- **Objective**
Copy the part of the newsletter below from "Scientist, farmer, winemaker, parent, and" to "lesson you’ve learned?", swapping "unicorn" for "trailblazer".

- **Source document**
━━━━━━━━━━━━━━━━

The Sonoma Table

Les Dames d’Escoffier Sonoma County
Newsletter June 2023

Hello, Summer!

Summer Solstice is the longest day of sun during the year and officially kicks off summer. The day has meant many things through time, like pagans dancing around bonfires all night in celebration of Midsummer’s Eve. The basic tradition revolves around fire, music, friends, good food and reflection.

In France June 21st is the official Nuit de la Musique - or Night of Music - and it's a magical day and evening where shuttered streets  have bands playing throughout each city, people line the cafes and bars, and, of course, there is dancing. I loved living in the south of France on this day when you could wander around town finding just about any and every style of music, much of it traditional, and there was no curfew, no bedtime, and, being France, most people took the following day off from work.

While the Solstice does not constitute an official holiday, many people take the day for a time of gratitude and reflection, meditation and gathering. If you haven’t already, invite

over friends, neighbors and even your fellow Dames, open a bottle of bubbles and share why you are grateful. Then together enjoy a dinner of locally-raised meats and vegetables while you drink more wine and stay outdoors late, just because you can!

And at some point during this long day, take time to reflect upon what it means for you to be a Dame, our great achievements to date and all the opportunity we have ahead of us. We are grateful for you all!

—Written by Dame Barbara Barrielle

Overcoming Diversity: Fight the Fight

A Conversation with Dame Lise Asimont

Scientist, farmer, winemaker, parent, and wine industry unicorn - Lise Asimont conquered and climbed a formidable career path. Showcasing her trademark pairing of regal pragmatism and charismatic poetry, my conversation with Lise offers a glimpse of what it really takes to survive with one’s ambition sated and humanity intact in a world neither designed nor eager to accommodate the presence of powerful women. 

Let’s hear her story.

—Written by Dame Maisie Lyman

* * *

Maisie (ML): You have a very ambitious background that moved your career path around a bit and you’ve been successful in a wine world famed for its lack of diversity. Over the course of that experience from your vantage point, what do you think is the best lesson you’ve learned?

━━━━━━━━━━━━━━━━

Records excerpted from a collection
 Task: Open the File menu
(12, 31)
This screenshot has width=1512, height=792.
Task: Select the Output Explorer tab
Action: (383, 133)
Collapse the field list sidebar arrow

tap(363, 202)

━━━━━━━━━━━━━━━━

- **Task response**
Scientist, farmer, winemaker, parent, and wine industry trailblazer - Lise Asimont conquered and climbed a formidable career path. Showcasing her trademark pairing of regal pragmatism and charismatic poetry, my conversation with Lise offers a glimpse of what it really takes to survive with one’s ambition sated and humanity intact in a world neither designed nor eager to accommodate the presence of powerful women. 

Let’s hear her story.

—Written by Dame Maisie Lyman

* * *

Maisie (ML): You have a very ambitious background that moved your career path around a bit and you’ve been successful in a wine world famed for its lack of diversity. Over the course of that experience from your vantage point, what do you think is the best lesson you’ve learned?